Another unusual thing about many climbing aroids is the absolutely amazing difference between an immature plant and a mature plant that is left to climb. Totems (or trees if you live in a warm area) are best. When I first started collecting aroids it occurred to me that I was repeatedly buying the same philodendron in different stages of maturity!
I’ve also found that Anthuriums, especially some of the large leaved varieties, love to have a nice totem and added sphagnum. Not only do they get larger leaves, but they can sometimes snap their own necks from the weight of their own leaves if they don’t have some support. If they were still growing in their native habitat, they would be climbing a tree with all kinds of leaves and other plants all around them for support.
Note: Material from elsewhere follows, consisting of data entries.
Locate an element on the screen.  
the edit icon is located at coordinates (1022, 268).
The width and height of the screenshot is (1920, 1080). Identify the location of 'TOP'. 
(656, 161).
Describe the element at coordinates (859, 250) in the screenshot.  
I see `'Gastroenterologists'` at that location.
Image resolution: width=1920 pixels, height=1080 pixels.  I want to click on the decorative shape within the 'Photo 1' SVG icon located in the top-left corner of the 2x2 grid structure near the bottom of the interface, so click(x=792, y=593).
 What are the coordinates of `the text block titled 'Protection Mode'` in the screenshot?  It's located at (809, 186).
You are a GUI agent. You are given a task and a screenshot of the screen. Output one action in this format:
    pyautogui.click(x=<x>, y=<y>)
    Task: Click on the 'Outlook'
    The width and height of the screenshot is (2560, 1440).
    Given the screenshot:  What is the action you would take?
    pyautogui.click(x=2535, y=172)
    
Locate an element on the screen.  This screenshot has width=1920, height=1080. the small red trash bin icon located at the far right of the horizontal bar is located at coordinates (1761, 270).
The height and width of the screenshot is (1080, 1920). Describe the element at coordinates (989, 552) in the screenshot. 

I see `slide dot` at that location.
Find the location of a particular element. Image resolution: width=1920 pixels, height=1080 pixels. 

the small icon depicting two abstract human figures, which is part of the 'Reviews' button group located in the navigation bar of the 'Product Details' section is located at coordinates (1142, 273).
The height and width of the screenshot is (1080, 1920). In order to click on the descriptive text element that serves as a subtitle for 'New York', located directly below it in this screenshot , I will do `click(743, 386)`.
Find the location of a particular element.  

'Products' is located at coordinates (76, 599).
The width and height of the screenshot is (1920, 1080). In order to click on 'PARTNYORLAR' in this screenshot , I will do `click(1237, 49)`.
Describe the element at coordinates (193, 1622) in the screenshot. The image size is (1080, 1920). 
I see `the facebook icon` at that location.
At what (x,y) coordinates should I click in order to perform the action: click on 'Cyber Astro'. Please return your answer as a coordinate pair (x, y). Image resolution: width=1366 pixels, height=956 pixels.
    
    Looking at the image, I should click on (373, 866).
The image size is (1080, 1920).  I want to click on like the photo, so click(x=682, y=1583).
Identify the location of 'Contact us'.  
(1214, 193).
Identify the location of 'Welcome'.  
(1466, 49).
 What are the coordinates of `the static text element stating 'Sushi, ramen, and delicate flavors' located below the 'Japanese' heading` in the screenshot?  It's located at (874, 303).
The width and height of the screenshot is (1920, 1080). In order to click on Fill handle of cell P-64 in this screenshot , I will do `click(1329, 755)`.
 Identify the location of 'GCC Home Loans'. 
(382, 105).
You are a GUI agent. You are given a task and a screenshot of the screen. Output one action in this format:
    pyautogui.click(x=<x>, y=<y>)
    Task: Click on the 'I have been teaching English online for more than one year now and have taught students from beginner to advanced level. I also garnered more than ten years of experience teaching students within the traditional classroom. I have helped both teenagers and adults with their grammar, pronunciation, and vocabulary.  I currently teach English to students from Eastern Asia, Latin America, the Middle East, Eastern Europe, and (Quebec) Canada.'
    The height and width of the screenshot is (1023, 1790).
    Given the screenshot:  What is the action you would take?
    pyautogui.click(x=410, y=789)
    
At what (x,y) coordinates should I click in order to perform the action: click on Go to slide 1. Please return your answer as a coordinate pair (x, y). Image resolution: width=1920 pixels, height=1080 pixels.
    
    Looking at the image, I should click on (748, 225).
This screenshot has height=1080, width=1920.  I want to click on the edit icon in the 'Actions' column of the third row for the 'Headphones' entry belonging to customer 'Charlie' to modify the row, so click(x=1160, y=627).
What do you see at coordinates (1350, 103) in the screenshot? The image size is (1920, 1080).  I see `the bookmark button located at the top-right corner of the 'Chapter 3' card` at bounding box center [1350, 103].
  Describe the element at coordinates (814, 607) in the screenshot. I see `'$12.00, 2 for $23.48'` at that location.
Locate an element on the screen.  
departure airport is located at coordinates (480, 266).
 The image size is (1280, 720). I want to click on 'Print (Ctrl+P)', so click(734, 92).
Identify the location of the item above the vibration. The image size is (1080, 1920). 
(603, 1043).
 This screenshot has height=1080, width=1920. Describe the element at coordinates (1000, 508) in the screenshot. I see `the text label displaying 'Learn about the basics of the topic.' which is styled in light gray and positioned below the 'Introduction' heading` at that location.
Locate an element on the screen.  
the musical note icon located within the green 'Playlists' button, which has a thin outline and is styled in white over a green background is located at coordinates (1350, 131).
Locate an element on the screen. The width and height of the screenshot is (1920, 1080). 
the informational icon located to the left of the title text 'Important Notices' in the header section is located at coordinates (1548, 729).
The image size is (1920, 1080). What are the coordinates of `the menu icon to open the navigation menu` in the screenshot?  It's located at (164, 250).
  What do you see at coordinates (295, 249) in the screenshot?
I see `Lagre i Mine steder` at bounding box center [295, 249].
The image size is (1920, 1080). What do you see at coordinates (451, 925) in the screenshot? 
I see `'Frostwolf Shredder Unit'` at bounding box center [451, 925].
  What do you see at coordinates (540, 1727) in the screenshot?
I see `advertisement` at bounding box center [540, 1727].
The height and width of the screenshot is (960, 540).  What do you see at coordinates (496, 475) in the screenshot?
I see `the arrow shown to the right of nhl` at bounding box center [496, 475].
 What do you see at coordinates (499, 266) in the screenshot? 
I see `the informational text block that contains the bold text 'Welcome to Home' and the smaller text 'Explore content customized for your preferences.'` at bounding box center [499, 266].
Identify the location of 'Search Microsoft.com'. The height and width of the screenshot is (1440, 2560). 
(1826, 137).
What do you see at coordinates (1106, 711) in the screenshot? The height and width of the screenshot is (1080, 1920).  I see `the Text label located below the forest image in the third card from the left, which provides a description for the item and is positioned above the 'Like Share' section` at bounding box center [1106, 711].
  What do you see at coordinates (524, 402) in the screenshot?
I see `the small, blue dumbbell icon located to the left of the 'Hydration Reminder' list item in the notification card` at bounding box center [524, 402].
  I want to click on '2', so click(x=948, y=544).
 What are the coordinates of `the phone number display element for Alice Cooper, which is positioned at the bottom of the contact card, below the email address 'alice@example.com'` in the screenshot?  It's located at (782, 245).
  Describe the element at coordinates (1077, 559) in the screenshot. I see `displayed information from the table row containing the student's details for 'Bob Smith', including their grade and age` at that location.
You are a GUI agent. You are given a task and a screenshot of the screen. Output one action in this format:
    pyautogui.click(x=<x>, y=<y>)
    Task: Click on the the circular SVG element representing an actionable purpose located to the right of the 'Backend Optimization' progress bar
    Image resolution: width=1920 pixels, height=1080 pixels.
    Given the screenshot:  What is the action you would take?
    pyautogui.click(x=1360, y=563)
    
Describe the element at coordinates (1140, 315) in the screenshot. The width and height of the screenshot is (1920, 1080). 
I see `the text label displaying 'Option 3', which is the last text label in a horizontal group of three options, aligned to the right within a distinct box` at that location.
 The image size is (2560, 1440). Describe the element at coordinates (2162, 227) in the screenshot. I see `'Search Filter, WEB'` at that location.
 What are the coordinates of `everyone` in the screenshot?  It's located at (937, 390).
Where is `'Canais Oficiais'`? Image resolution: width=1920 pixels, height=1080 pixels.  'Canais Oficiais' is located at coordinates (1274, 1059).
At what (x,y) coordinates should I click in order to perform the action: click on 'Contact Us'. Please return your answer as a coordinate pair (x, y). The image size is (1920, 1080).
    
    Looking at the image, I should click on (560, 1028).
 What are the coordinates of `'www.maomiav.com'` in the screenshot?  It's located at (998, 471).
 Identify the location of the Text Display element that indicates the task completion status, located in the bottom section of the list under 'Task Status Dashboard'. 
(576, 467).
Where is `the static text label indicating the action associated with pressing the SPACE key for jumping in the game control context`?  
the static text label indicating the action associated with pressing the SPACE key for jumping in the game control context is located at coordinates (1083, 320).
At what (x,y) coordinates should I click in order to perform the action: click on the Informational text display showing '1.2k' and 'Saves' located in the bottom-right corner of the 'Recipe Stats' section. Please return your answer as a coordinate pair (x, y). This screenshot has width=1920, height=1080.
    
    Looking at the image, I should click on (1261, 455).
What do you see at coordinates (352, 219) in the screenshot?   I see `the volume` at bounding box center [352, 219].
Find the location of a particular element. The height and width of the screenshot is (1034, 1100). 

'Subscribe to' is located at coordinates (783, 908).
I usually use baskets with soil and moss packed around them for the hanging anthuriums. This gives them the room for the leaves to grow down while offering proper drainage. The roots will attach to the wood and hang out of the basket. They do well this way, but I find it a pain to repot them. I just usually repot the whole basket into the new one, so as not to disturb the roots. These species usually grow in trees or on the sides of cliffs. Being epiphytic, anthuriums really need proper air circulation as well.
I have a few species planted right in tree fern pots. These do great as long as they don’t dry out. Alternatively you can even set the pot in a shallow dish of water. A half inch is fine. This is called wicking, and as long as it is only a little water, they do great this way.